-- begin Exercise data --

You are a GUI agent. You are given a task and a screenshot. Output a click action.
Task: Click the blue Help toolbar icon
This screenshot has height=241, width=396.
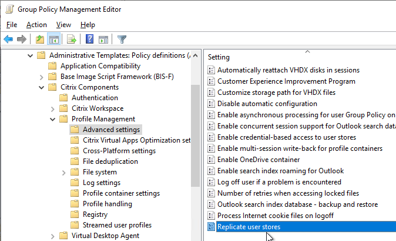(90, 39)
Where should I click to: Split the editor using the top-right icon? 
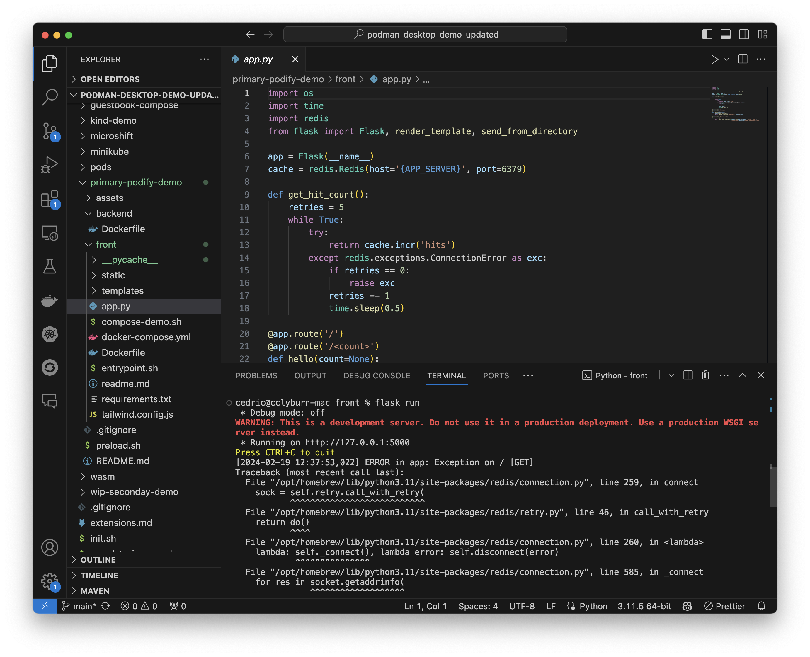(x=743, y=59)

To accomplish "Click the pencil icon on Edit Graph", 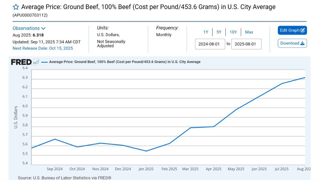I will click(302, 30).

-- end Exercise data --

▶ _Your objective_: How many lines of the material above contain the string "screenshot"? Give only the number.

▶ _Response_: 2